The Agency found no discrimination. Without addressing the prima facie analysis, the Agency found that Agency management articulated legitimate, nondiscriminatory reasons for its actions which Complainant did not show were a pretext.

The Chief of Human Resource Management Service, also Complainant's second-level supervisor, stated that on July 29, 2011, he issued Complainant a written counseling for displaying disrespectful conduct, making threatening remarks to and about other employees, and showing insensitivity toward another ethnic group. Specifically, the Chief stated "there were a series of e-mails from [Complainant] that were issued. . . to kind of a public forum. There were several addresses. And in the course of those e-mail messages, it was my conclusion that he displayed disrespectful conduct. He made threatening remarks to or about other VA employees, and he showed insensitivity towards another ethnic group. That was my basis for issuing the counseling."

Further, the Chief stated that the written counseling is not considered an adverse action but "an attempt through the progressive disciplinary process to correct an issue at the lowest possible level. So, it can be the basis for a future action which could be disciplinary. But standing alone, it's just basically putting [Complainant] on notice that he's being counseled for, in this case, his inappropriate conduct." Moreover, the Chief stated that he did not discriminate against Complainant based on his prior protected activity.

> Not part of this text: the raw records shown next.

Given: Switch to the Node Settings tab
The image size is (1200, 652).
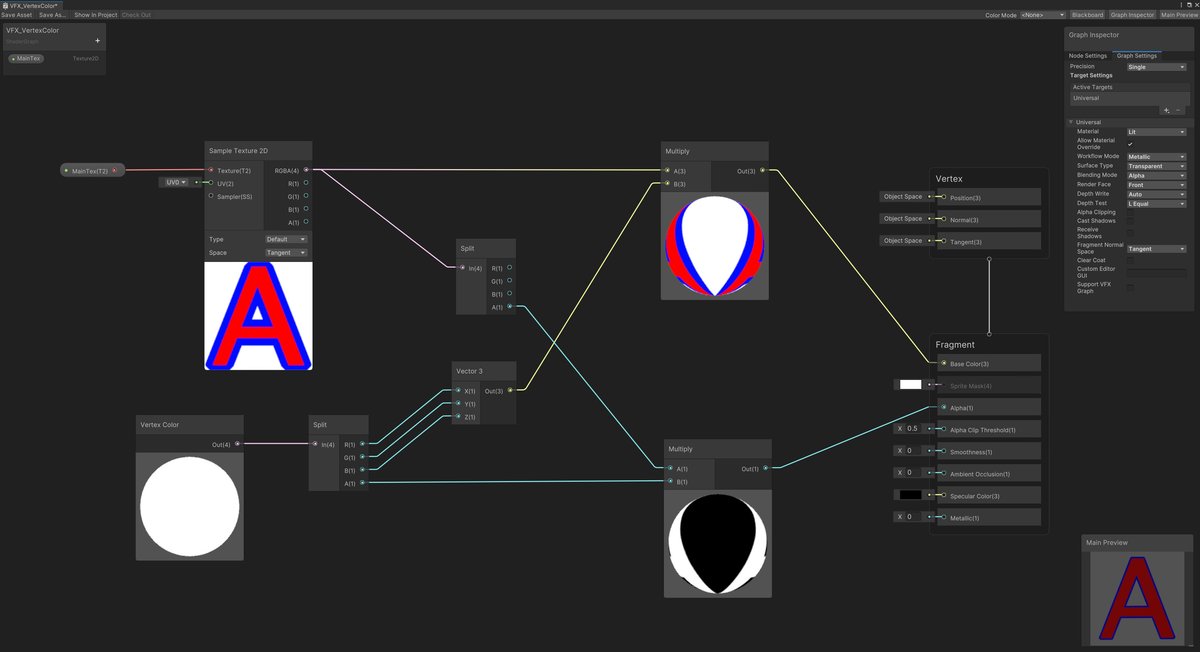Looking at the screenshot, I should pos(1087,56).
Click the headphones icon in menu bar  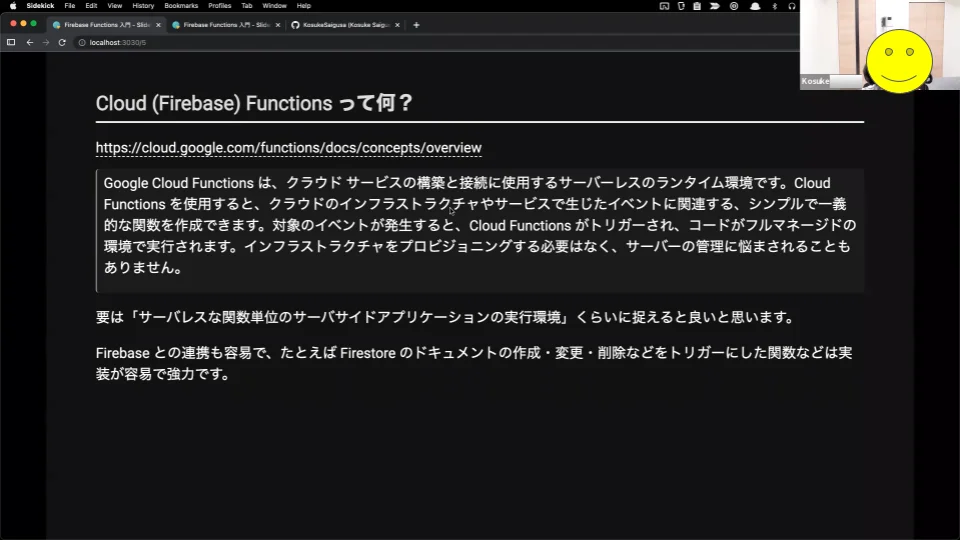[791, 6]
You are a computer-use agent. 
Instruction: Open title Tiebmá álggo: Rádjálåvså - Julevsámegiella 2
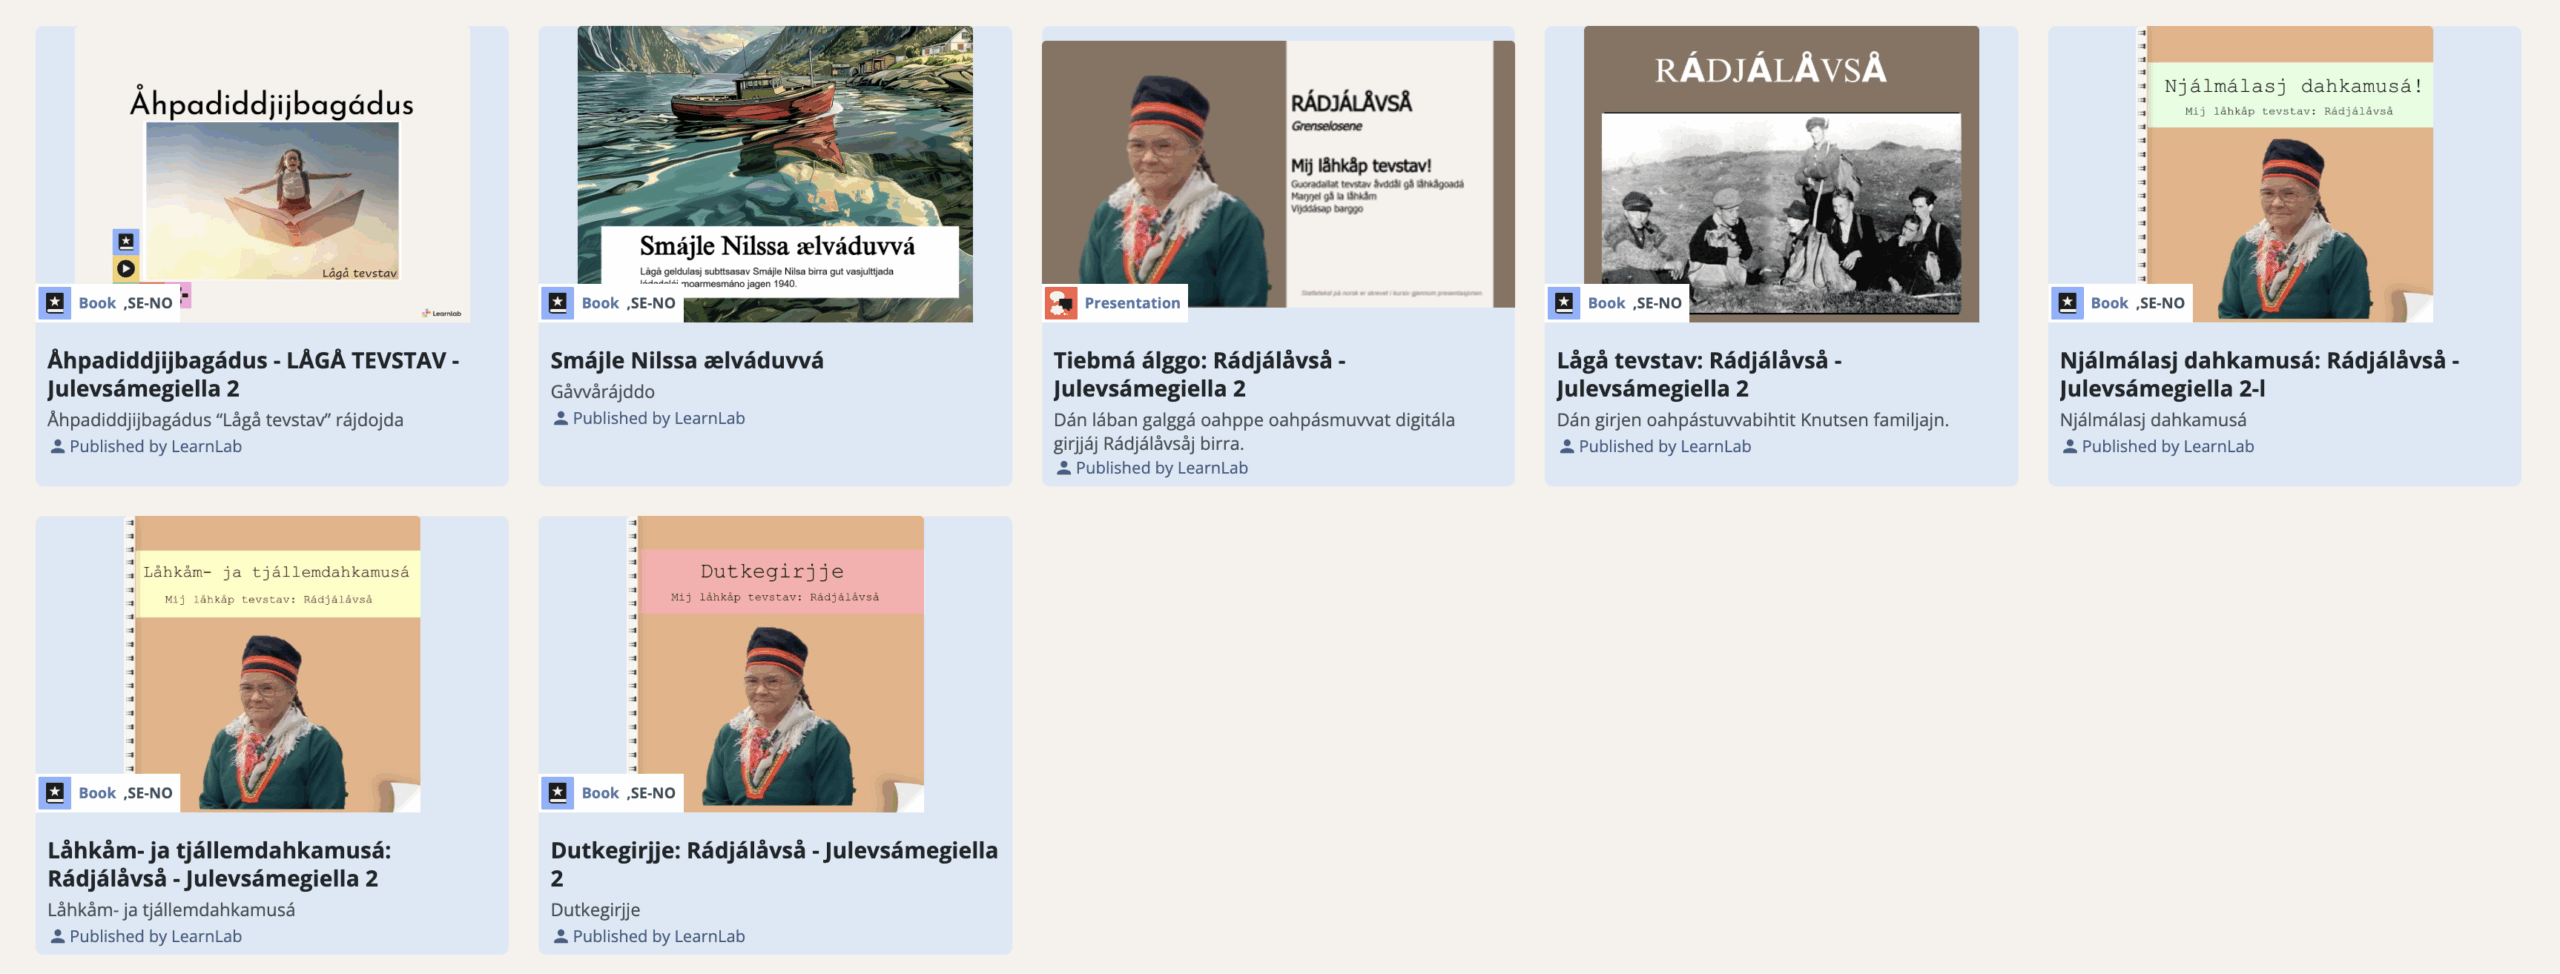(x=1199, y=375)
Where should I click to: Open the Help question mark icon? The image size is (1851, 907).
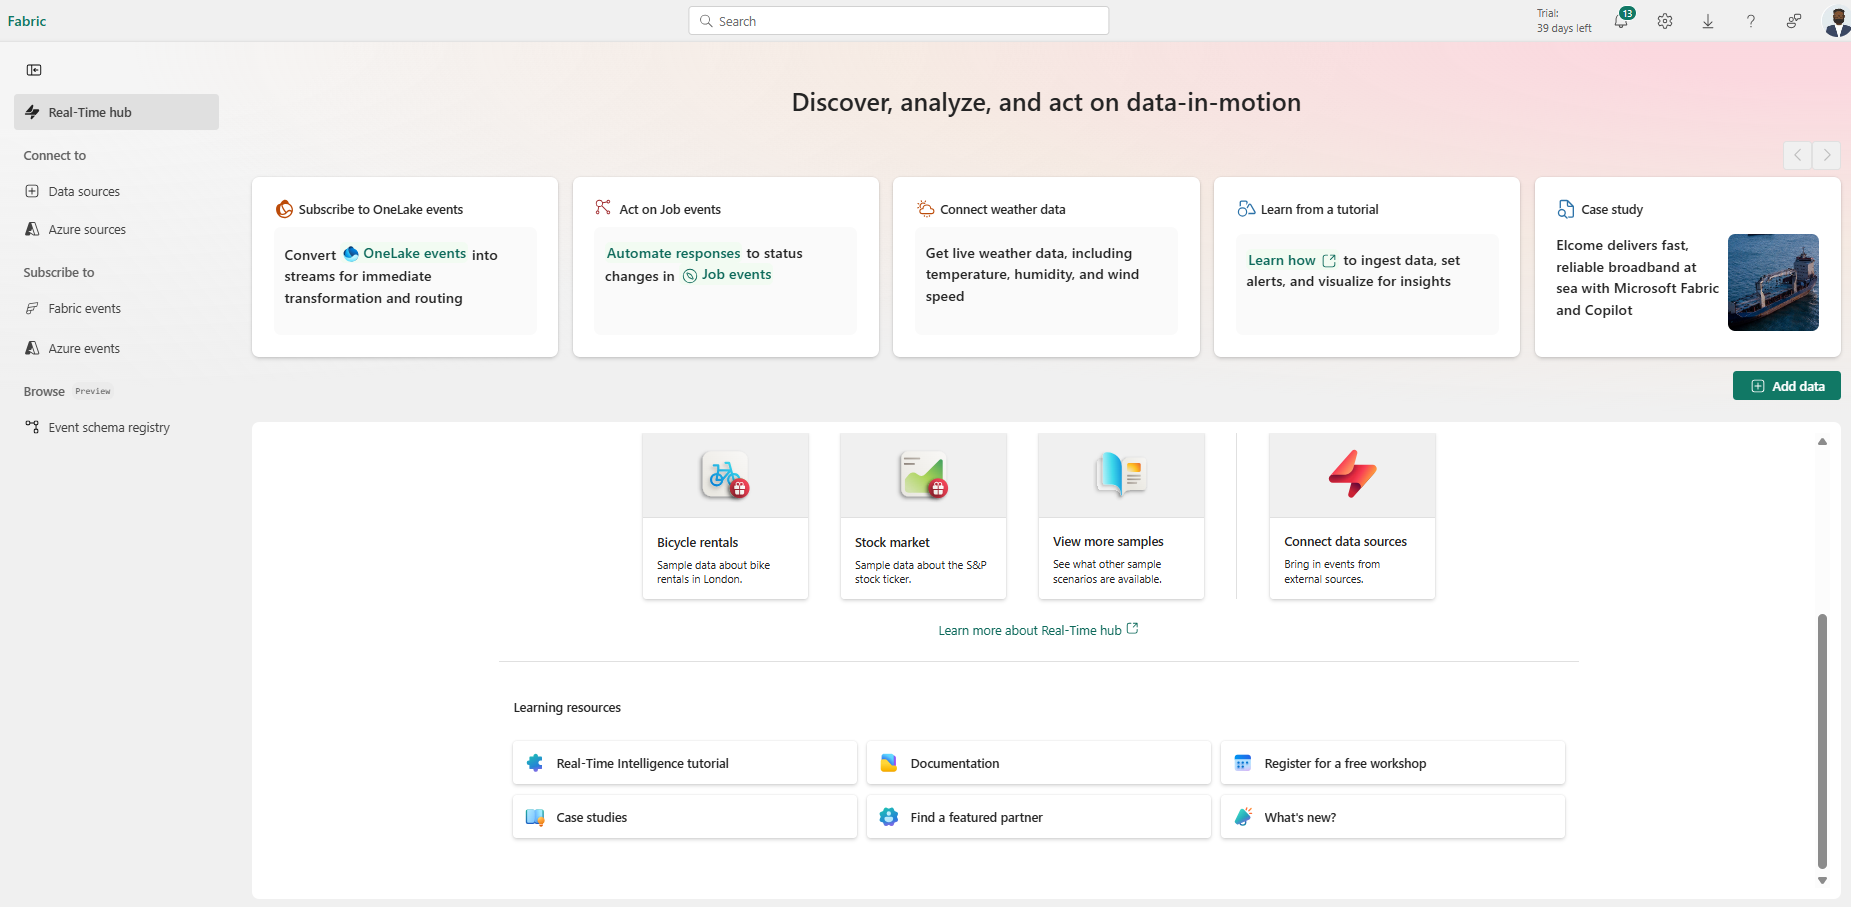pyautogui.click(x=1750, y=21)
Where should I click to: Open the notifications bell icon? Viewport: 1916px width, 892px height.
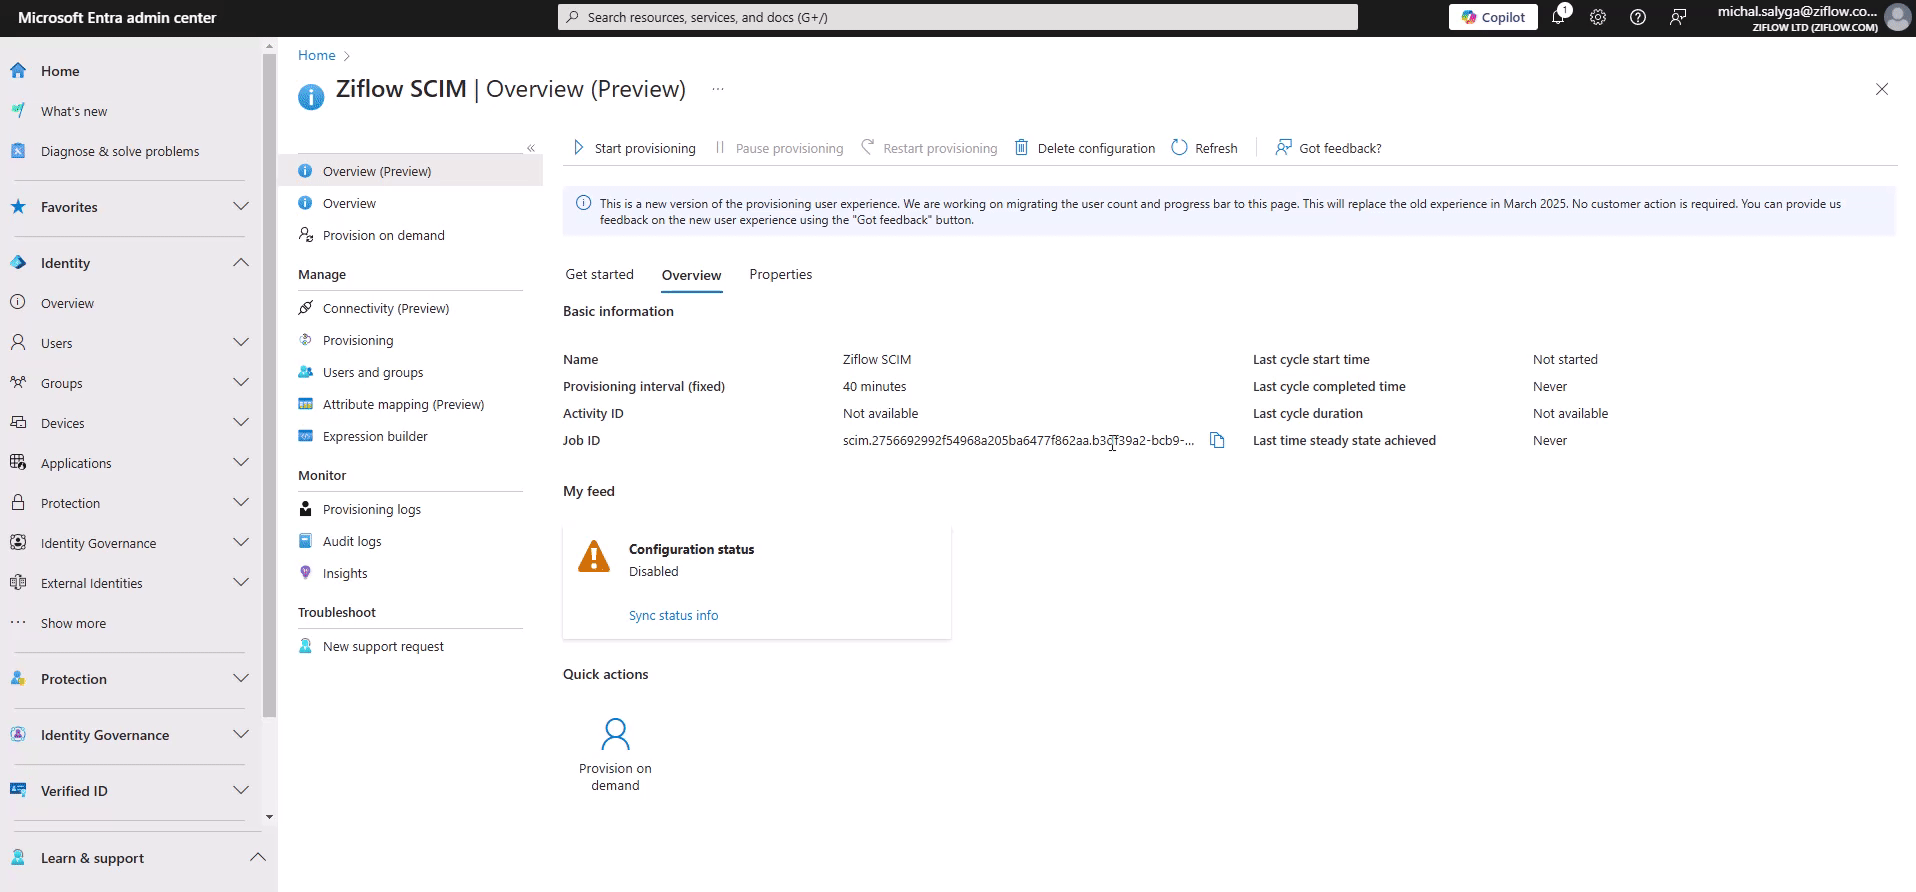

Complainant, on appeal, argued that there was only one e-mail which prompted him filing the instant complaint and "despite this, the Agency continues to deviate and distract from the EEO concern and Accepted issue thereby creating what I perceive to be a 'smokescreen.'"

The instant appeal followed.

ANALYSIS AND FINDINGS

A claim of disparate treatment is examined under the three-part analysis first enunciated in McDonnell Douglas Corporation v. Green, 411 U.S. 792 (1973). For complainant to prevail, he must first establish a prima facie of discrimination by presenting facts that, if unexplained, reasonably give rise to an inference of discrimination, i.e., that a prohibited consideration was a factor in the adverse employment action. See McDonnell Douglas, 411 U.S. at 802; Furnco Construction Corp. v. Waters, 438 U.S. 567 (1978). The burden then shifts to the agency to articulate a legitimate, nondiscriminatory reason for its actions. See Texas Department of Community Affairs v. Burdine, 450 U.S. 248, 253 (1981). Once the agency has met its burden, the complainant bears the ultimate responsibility to persuade the fact finder by a preponderance of the evidence that the agency acted on the basis of a prohibited reason. See St. Mary's Honor Center v. Hicks, 509 U.S. 502 (1993).

This established order of analysis in discrimination cases, in which the first step normally consists of determining the existence of a prima facie case, need not be followed in all cases. Where the agency has articulated a legitimate, nondiscriminatory reason for the personnel action at issue, the factual inquiry can proceed directly to the third step of the McDonnell Douglas analysis, the ultimate issue of whether complainant has shown by a preponderance of the evidence that the agency's actions were motivated by discrimination. See U.S. Postal Service Board of Governors v. Aikens, 460 U.S. 711, 713-714 (1983); Hernandez v. Department of Transportation, EEOC Request No. 05900159 (June 28, 1990); Peterson v. Department of Health and Human Services, EEOC Request No. 05900467 (June 8, 1990); Washington v. Department of the Navy, EEOC Petition No. 03900056 (May 31, 1990).

In the instant case, we find that Agency management articulated legitimate, nondiscriminatory reasons for its actions, as detailed above. Neither during the investigation, nor on appeal, has Complainant proven, by a preponderance of the evidence, that these proffered reasons were a pretext for unlawful discrimination. Although the Agency did not specifically address Complainant's harassment allegation, we find that the incidents of harassment identified by Complainant are not sufficiently pervasive or severe to create a hostile work environment.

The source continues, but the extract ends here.